== Task data ==
------------

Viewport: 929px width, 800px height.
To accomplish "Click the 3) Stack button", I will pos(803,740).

------------

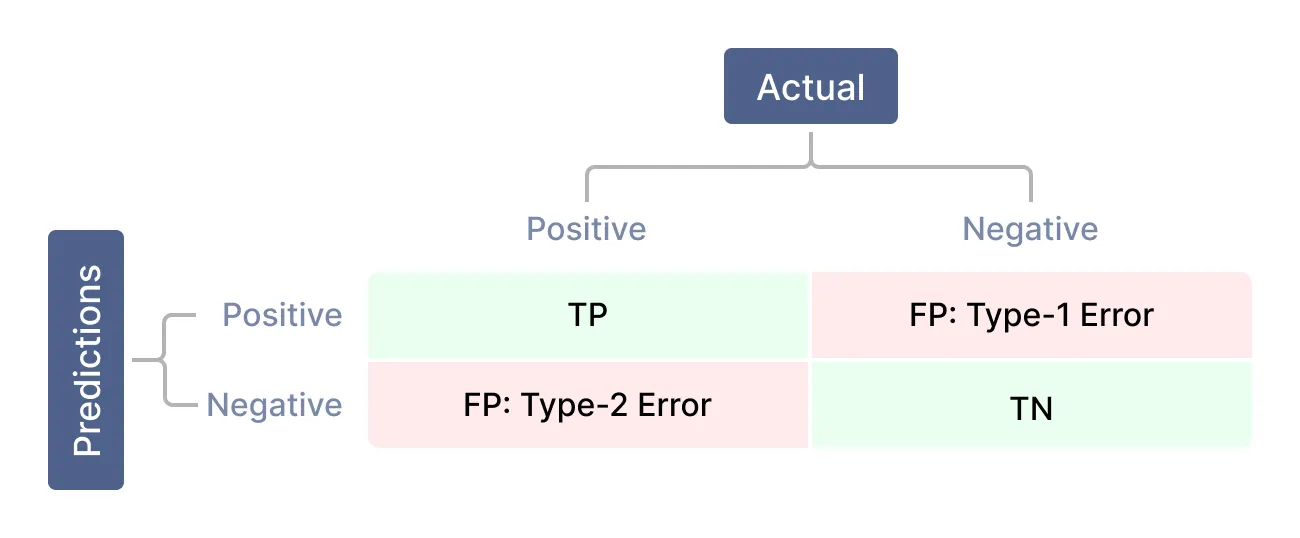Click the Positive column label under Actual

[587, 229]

------------

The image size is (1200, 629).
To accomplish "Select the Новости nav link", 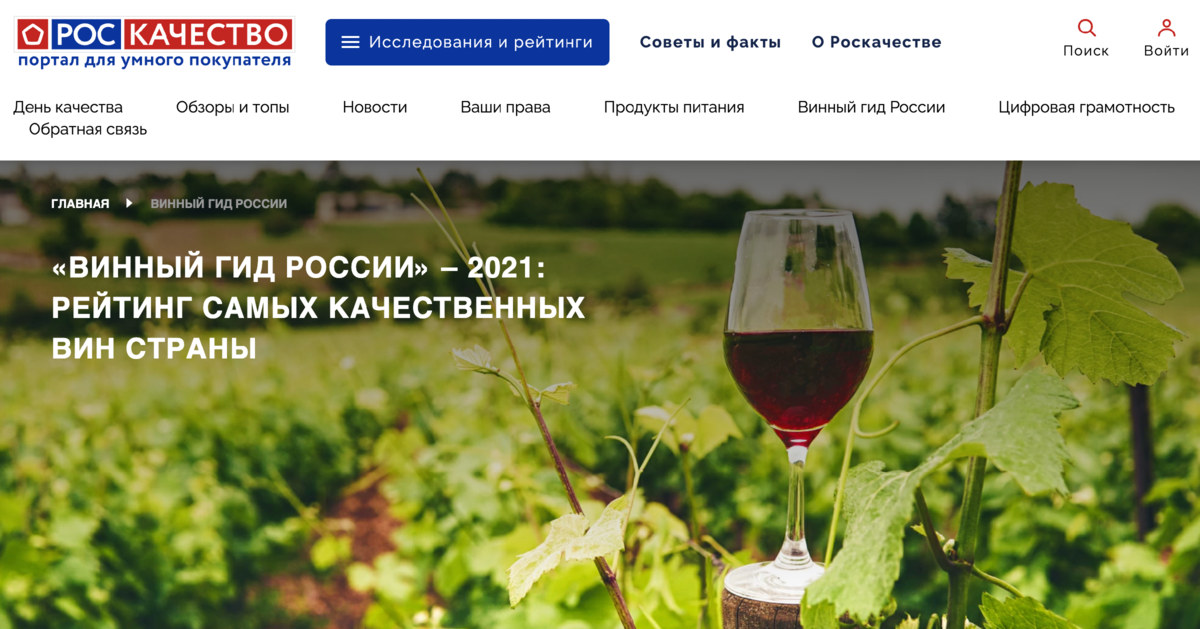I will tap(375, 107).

------------

== Direction ==
Render the entries from the line with "Viewport: 929px width, 800px height." up to and including the line with "I will pos(803,740)." as a Markdown table with the columns Row and Line, one numbered row per line and blank lines left out.

== Right answer ==
| Row | Line |
|---|---|
| 1 | Viewport: 929px width, 800px height. |
| 2 | To accomplish "Click the 3) Stack button", I will pos(803,740). |